QUOTED TEXT ::
┌──

Sam Hendriks (born 25 January 1995) is a Dutch professional footballer who plays as a striker for Cypriot club Olympiakos Nicosia.

Club career

De Graafschap
Born in Doetinchem, Hendriks began his football career with local amateur side VV VIOD, before transferring to De Graafschap in 2005. Hendriks made his debut as an 88th-minute substitute for Anco Jansen against Telstar in the Eerste Divisie on 26 April 2013. Sidelined by a knee injury for the majority of the 2012–13 season, Hendriks only made one appearance for the first team.

Ajax
On 24 June 2013, Hendriks signed a four-year contract with Ajax. Hendriks made his debut for the reserves team Jong Ajax in a 2–0 Eerste Divisie loss to FC Oss on 16 August 2013. He came on for Marvin Höner in the 70th minute, playing as a striker. On 20 August 2013, Hendriks scored four goals for Jong Ajax in a 15–0 friendly match win over Tweede Klasse side RKSV Nemelaer. He scored his first professional career goal in the 22nd minute of a 1–2 loss to former club De Graafschap in the Eerste Divisie on 11 November 2013.

└──

CHALLENGES ::
(1) In the Sam Hendriks biography, reproduce word for word the passage from "Sam Hendriks (born" up to and including "the first team.".
(2) Answer these questions using the Sam Hendriks biography:
(a) In what year did Hendriks move to De Graafschap?
(b) Which player did he replace when he debuted for Jong Ajax?
(c) How many goals did he score against RKSV Nemelaer?

Data entries:
┌──

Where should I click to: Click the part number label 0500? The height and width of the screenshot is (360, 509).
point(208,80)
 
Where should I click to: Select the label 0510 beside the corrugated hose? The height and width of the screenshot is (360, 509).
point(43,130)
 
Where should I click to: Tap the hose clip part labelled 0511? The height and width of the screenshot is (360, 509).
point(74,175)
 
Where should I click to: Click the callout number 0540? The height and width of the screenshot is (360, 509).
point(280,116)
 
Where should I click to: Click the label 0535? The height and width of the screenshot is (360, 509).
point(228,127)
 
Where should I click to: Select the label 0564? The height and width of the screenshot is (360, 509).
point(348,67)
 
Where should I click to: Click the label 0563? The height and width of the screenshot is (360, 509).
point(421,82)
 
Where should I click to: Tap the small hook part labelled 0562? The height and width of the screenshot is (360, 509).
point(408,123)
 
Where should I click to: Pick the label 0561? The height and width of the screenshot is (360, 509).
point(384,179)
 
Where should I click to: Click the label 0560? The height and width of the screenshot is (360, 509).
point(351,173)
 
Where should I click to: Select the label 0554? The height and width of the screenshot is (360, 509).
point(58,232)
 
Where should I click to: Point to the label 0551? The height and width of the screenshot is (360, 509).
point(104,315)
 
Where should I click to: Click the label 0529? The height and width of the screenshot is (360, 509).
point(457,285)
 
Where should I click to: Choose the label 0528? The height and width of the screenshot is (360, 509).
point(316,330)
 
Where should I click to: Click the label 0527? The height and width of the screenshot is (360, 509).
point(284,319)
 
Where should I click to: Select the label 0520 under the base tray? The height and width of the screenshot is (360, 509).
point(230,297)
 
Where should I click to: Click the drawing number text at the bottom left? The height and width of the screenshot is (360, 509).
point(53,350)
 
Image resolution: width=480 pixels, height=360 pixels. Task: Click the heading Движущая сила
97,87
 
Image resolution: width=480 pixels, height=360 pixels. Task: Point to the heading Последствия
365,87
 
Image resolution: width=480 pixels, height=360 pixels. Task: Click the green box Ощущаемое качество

└──

FULL SOLUTIONS ::
(1)
Sam Hendriks (born 25 January 1995) is a Dutch professional footballer who plays as a striker for Cypriot club Olympiakos Nicosia.

Club career

De Graafschap
Born in Doetinchem, Hendriks began his football career with local amateur side VV VIOD, before transferring to De Graafschap in 2005. Hendriks made his debut as an 88th-minute substitute for Anco Jansen against Telstar in the Eerste Divisie on 26 April 2013. Sidelined by a knee injury for the majority of the 2012–13 season, Hendriks only made one appearance for the first team.

(2)
(a) 2005
(b) Marvin Höner
(c) Four